Self-Studies/Task Force Proposals

2018 was a year of self-reflection for the school district, as the year prompted multiple self-studies and inspection of the transportation system.

District Athletic Director Matt Memoli presented a plan at the board’s February 20 meeting to conduct a self-study of Newtown High School’s athletic program. Some discussions during school board budget deliberations focused on equitability in funding for sports programs and other extracurricular activities. Mr Memoli responded by preparing a plan for the self-study for the athletic program.

He presented the self-study at the board’s November 6 meeting. The presentation included recommendations prepared by the self-study committee to improve equity. The committee also proposed the creation of a hall of fame, having a history of Newtown athletics book created, and more.

NHS Principal Dr Kimberly Longobucco shared a presentation of a self-study of non-athletic NHS activities at a December 4 meeting. Dr Longobucco’s presentation focused on groups that have student fees.

Hawley Elementary School Principal Christopher Moretti shared a presentation from the school district’s Transportation Task Force at the Board of Education’s meeting on March 20. The presentation outlined issues with how the district’s two-tier bus system was configured and proposed changes to improve those issues. After multiple meetings, a motion to support the proposals failed at the board’s April 10 meeting. The board learned of new transportation proposals at its May 1 meeting when Dr Rodrigue shared alternative 2018-19 school morning procedures.

Parents voiced concerns around practices and accommodations for special education students at the school board’s August 14 meeting. Those concerns prompted a district special education self-study, first presented by the superintendent at the board’s September 4 meeting.

“Our goal, specifically, is to identify areas that we can improve in the best interest of students and families, and I think that is integral to everything we do and why we are here this evening,” said Dr Rodrigue at the September 4 meeting.

The school board heard a report on special education practices and procedures from consultants at its meeting on December 18: The report recommended further district-level reviews of specific areas. Dr Rodrigue indicated she would work with the district’s administrative team to look into the report further and would present findings to the school board.

New Principals And Superintendent

The Board of Education voted unanimously during a special meeting on February 27 to name Dr Rodrigue as Newtown’s superintendent of schools. Dr Rodrigue had been serving as interim superintendent since the previous August, following the retirement of former Superintendent of Schools Dr Joseph V. Erardi, Jr.

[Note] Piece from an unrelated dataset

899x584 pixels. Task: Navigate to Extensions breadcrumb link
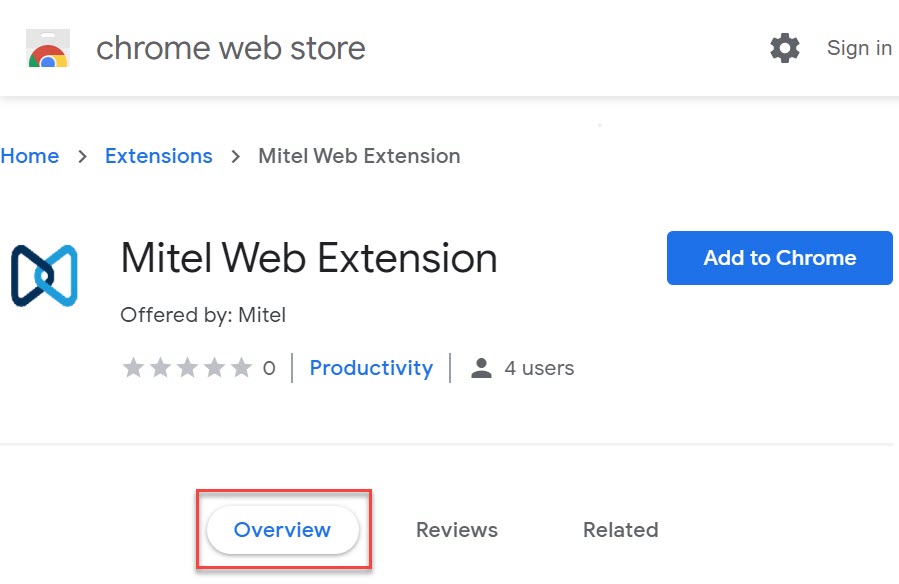pyautogui.click(x=159, y=156)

“I know you have what it takes to be the leader that Newtown needs right now,” said board Vice Chair Rebekah Harriman-Stites, who oversaw the superintendent search committee.

Then, on April 10, the board unanimously hired then Sandy Hook Elementary School Assistant Principal Tim Napolitano to be the new principal of Head O’ Meadow Elementary School following the retirement of then school Principal Barbara Gasparine at the end of the 2017-18 school year. Ms Gasparine had announced her retirement in December of 2017.

The following month, the school board unanimously voted at its May 22 meeting to hire Dr Kimberly Longobucco as Newtown High School principal, starting July 1. Dr Longobucco had been serving as an assistant principal at NHS, which has three assistant principal positions.

The board voted at a special meeting on June 25 to hire Chris Siano of Milford to serve as an assistant principal at NHS, starting July 2.

2018 was full of more than the budget, self-studies, and worries about the weather. The Board of Education also held a number of celebrations at its meetings to highlight student and staff achievements. The many celebrations included highlighting NHS’s musical production of Les Miserables, honoring its 2017-18 Profiles in Professionalism awardees, applauding NHS’s Unified Theater program, and celebrating the Newtown Public Schools 2018-19 Paraeducator of the Year and its 2018-19 Teacher of the Year.